▶ [WHAT YOU ARE ASKED TO DO] Tally how many lines in this material contain the word "dimensions", and reply only with the count.

▶ [INFORMATION]
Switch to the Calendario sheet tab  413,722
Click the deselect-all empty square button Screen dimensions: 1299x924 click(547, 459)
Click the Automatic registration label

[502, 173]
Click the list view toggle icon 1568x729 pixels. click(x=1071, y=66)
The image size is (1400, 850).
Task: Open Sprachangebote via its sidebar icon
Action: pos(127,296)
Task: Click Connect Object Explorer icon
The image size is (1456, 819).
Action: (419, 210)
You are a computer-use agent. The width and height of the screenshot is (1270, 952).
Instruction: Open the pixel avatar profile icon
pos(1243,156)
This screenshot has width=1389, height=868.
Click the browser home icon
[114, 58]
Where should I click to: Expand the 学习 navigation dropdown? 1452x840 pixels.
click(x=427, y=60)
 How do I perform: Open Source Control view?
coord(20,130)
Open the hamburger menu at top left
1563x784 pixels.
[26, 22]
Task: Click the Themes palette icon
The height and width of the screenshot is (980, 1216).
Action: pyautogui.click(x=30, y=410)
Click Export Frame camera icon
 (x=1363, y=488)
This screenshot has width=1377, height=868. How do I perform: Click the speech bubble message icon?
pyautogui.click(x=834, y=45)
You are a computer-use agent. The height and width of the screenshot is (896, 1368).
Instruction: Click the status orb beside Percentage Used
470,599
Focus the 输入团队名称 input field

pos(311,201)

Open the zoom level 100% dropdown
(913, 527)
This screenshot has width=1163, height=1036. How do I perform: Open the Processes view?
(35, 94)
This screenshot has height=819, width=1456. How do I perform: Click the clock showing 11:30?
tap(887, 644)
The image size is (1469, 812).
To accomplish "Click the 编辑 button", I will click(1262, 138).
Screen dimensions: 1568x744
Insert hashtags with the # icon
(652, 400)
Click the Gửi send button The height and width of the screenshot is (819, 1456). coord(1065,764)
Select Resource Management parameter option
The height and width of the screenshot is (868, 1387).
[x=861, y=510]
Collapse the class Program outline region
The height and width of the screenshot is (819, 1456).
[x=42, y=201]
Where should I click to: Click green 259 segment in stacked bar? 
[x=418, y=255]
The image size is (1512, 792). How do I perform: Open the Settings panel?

▶ [EXERCISE SOLUTION] 2